Task statement: If a line in the following entries contains the string "click", it counts toward the total; report only that total.

---- Input records

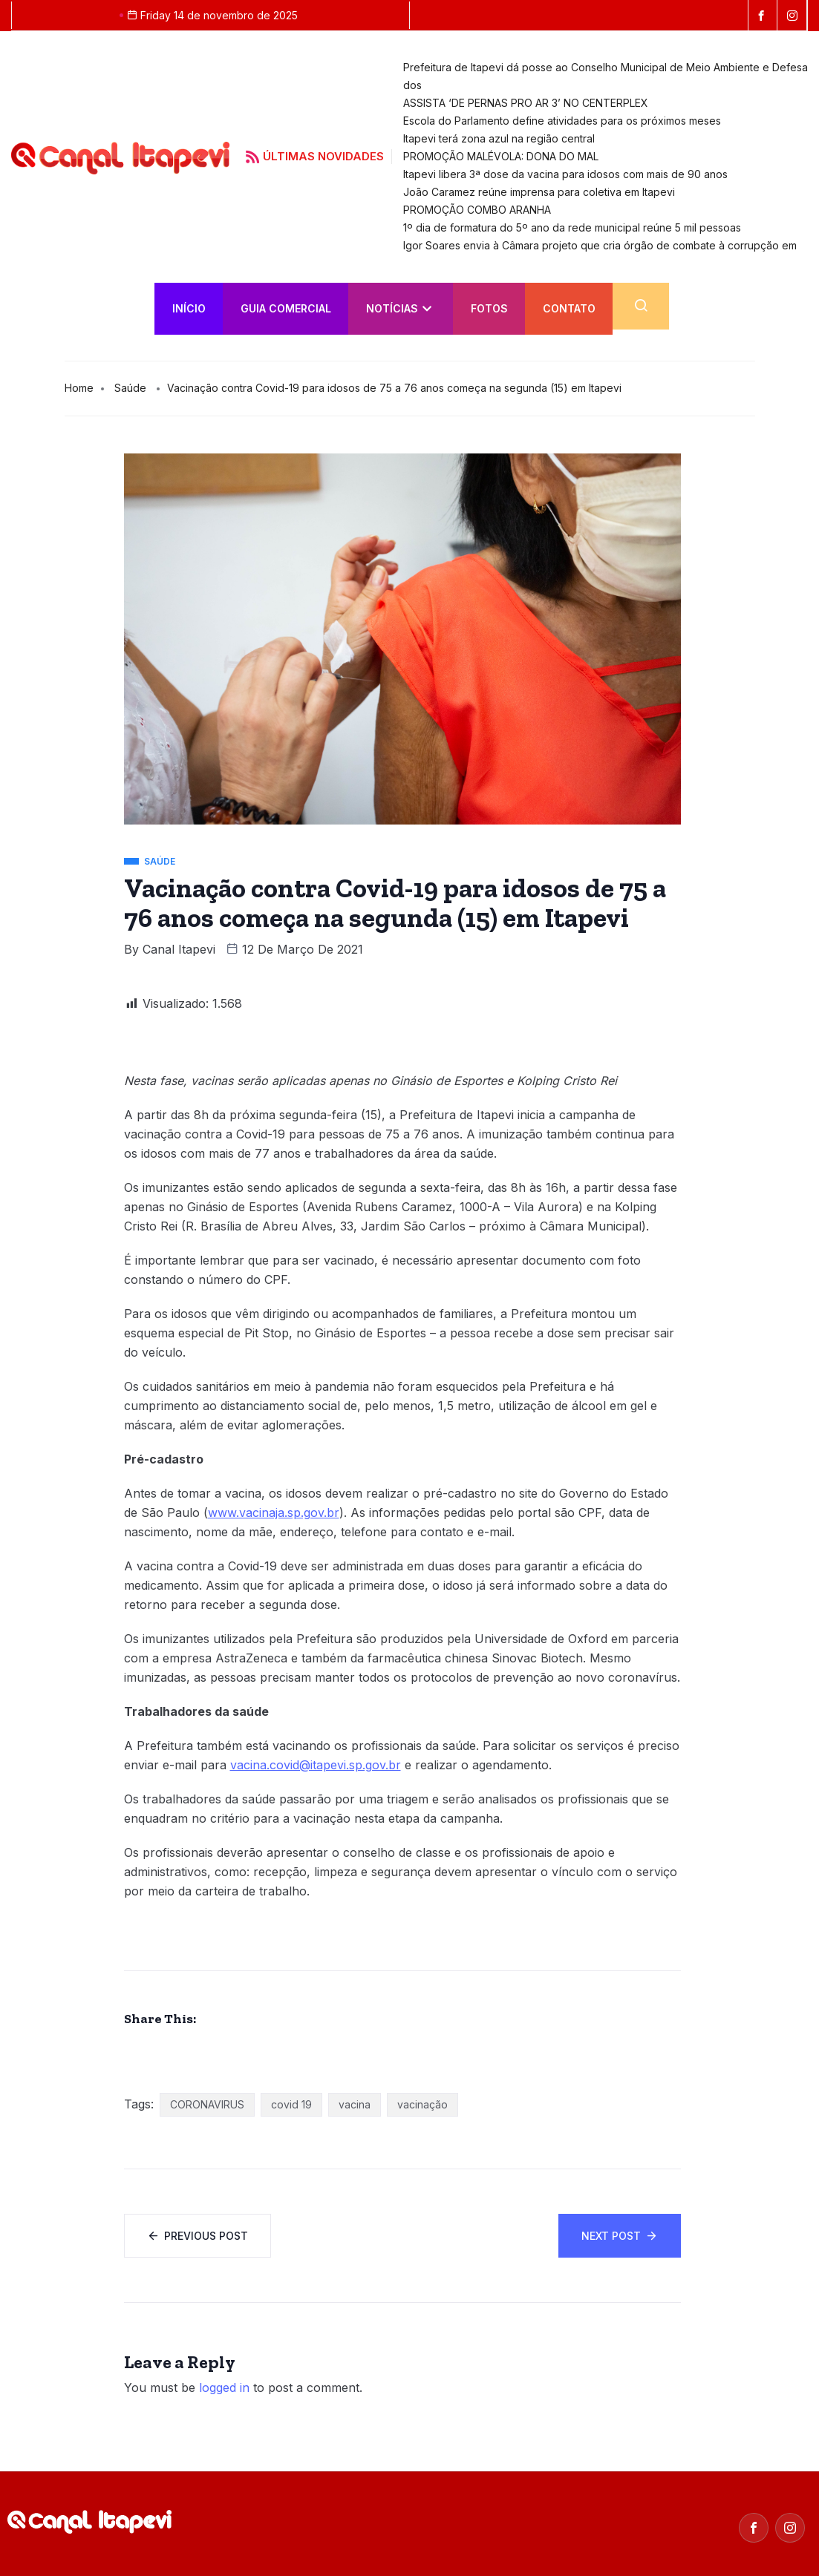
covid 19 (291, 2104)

--------
---- Input records

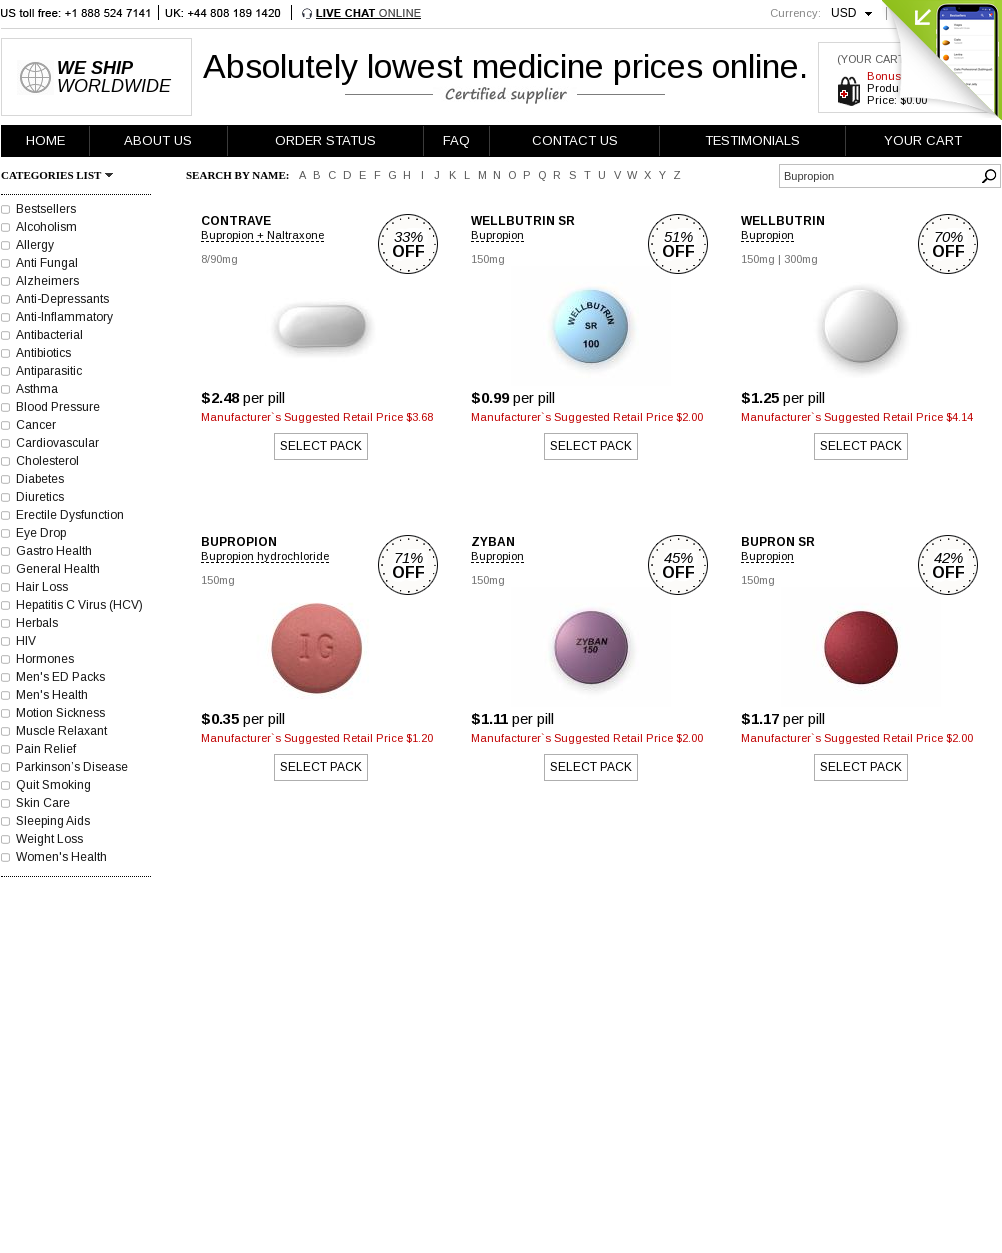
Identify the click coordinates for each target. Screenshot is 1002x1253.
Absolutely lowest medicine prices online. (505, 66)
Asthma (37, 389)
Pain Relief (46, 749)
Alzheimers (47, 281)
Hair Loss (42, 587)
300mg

--------
---- Input records

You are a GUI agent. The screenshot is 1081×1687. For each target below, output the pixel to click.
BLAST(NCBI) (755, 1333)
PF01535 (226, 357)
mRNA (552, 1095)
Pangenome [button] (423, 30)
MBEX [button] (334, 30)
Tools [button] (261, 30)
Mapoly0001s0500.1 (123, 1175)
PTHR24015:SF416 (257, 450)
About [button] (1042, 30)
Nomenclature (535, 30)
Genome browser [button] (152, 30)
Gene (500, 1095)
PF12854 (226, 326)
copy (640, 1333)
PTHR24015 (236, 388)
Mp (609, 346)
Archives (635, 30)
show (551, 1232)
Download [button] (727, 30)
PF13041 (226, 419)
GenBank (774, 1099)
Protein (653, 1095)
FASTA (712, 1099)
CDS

--------

Reply: 2